Né le 11 août 1903 à Dol-de-Bretagne (Ille-et-Vilaine), fusillé le 31 mai à Saint-Jacques-de-la-Lande (Ille-et-Vilaine) ; meunier ; communiste membre du comité de la région du PCF des Côtes-du-Nord (Côtes-d’Armor) en 1938 ; résistant, membre du PCF clandestin.

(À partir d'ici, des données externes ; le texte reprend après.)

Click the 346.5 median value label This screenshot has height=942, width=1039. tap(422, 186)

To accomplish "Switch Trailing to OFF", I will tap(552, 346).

À la Maltière en Saint-Jacques-de-la-Lande
À la Maltière en Saint-Jacques-de-la-Lande
SOURCE : Photos Husson
Jean Garnier était le fils de Jean-Marie Garnier, meunier né en 1866, et de Anne-Marie Dardennes, ménagère. Il exerçait le métier de meunier au lieu-dit Maltournée en Le Hinglé (Côtes-du-Nord, Côtes-d’Armor). Dans cette commune vivait un véritable îlot prolétarien autour du bassin granitier. Plusieurs dizaines d’ouvriers avaient créé depuis la scission de 1921 un puissant syndicat CGTU. Ils avaient envoyé à la mairie Ernest Briand, militant SFIO qui adhéra au PCF à la Libération. Jean Garnier créa la cellule locale du PCF, forte d’une vingtaine d’adhérents. Il fut candidat aux élections cantonales de 1937 où il obtint le score remarquable de 16,4 % des suffrages exprimés au premier tour, score annonciateur de l’influence électorale à venir du PCF dans la région de Dinan. Il obtint la majorité absolue en particulier dans la commune du bassin granitier du Hinglé avec 53,9 % et plus de 20 % dans trois autres localités (Quévert, Taden et Trélivan). Le siège fut enlevé par un radical-socialiste favorable au Front populaire, Le Breton, qui l’emporta dès le premier tour. Jean Garnier siégea de 1937 à 1939 au comité régional de ce parti, que dirigeait Francis Marzin, militant de Lannion qui avait émergé au moment des luttes contre les ventes-saisies à la tête de la CGPT (Confédération générale des paysans travailleurs).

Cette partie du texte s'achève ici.